Michelle Cattaneo, a Roseville firefighter, said the improvements were just starting to be made when she joined the department six years ago.

"We have a separate locker room, which is good," she said.

The two fire stations in Roseville were built in 1961. Mike Holland, chief of training for the department, said one station was upgraded in 2000 and the other in 2004 to include separate bathroom and shower facilities for women.

The two women on the staff of 45 still sleep in the same dorm room, but there are walls -- about 5 feet tall -- that surround each of the twin-size bunks on all four sides. There is a separate locker room, down the hall from the men's, for the women.

But not having separate facilities for sleeping and showering wasn't a big deal for Cattaneo, she said.

"I have always worked in majority-male fields," she said. "It's not a big deal."

Paul Hufnagel, president of the Michigan Professional Firefighters Union in Trenton, said there are no statistics kept on the number of female firefighters in the state, but the U.S. Bureau of Labor Statistics notes that the number has nearly doubled, from 6,000 in 1998 to 11,000 in 2006.

Hufnagel said anecdotal evidence points to an increase in Michigan, and fire stations -- many of which were built in the 1950s and 1960s -- are trying to modernize.

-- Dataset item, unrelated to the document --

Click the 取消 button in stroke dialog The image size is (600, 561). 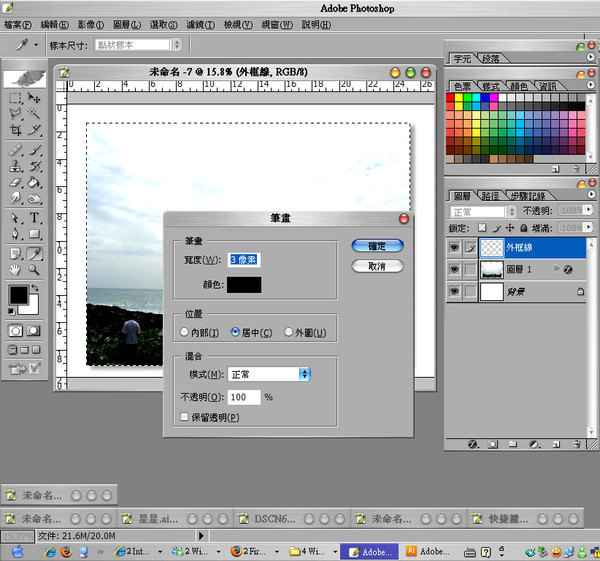(378, 266)
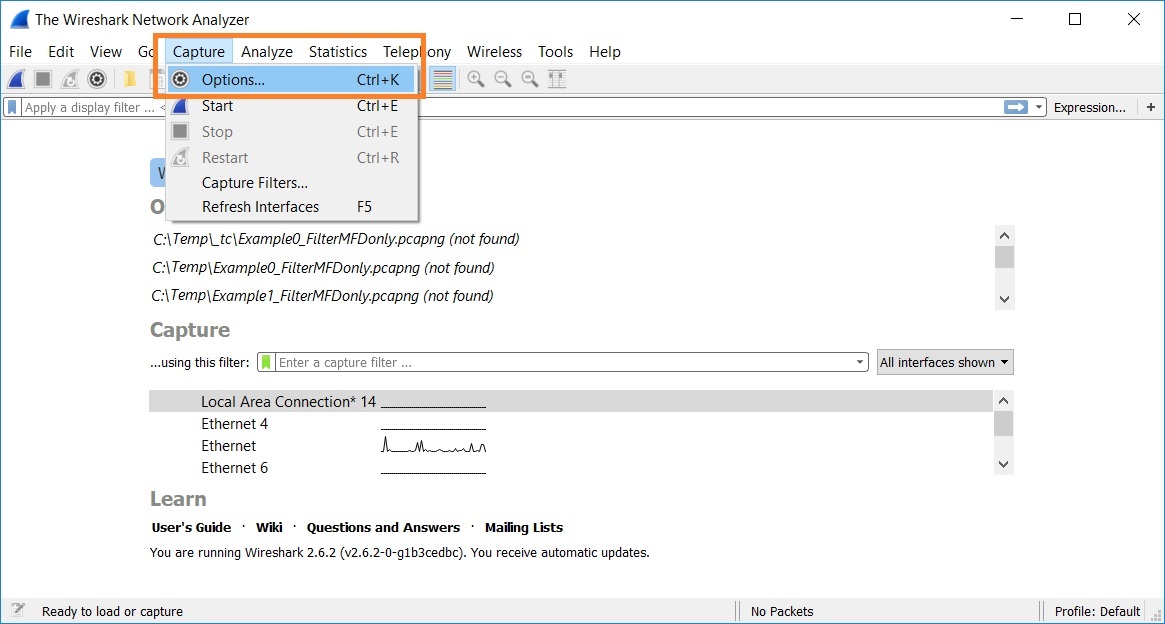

"It's something that is behind the curve a little bit," he said. "A lot of them are just coming on board now. There are more cities hiring female firefighters."

Little touches make the older stations more gender-friendly. The Southfield Fire Department, with four women on staff, now has locks on bathroom doors and dividers in what used to be one big dorm that served as a sleeping area.

Those small adjustments are common in older stations that weren't built with women in mind.

"Most cities, their oldest buildings are their fire stations," Holland said. "Any new facility will have separate quarters. It's all a matter of making our facilities capable of handling both male and female."

Holland said the male firefighters view the females more like sisters than anything.

The Livonia Fire Department just finished renovations at two fire stations that now have separate shower and locker facilities for women and privacy areas around bunks.

That helps the women and the men, Fire Chief Shadd Whitehead said.

DeMeyere agreed.

"I think the guys like the privacy, too," she said.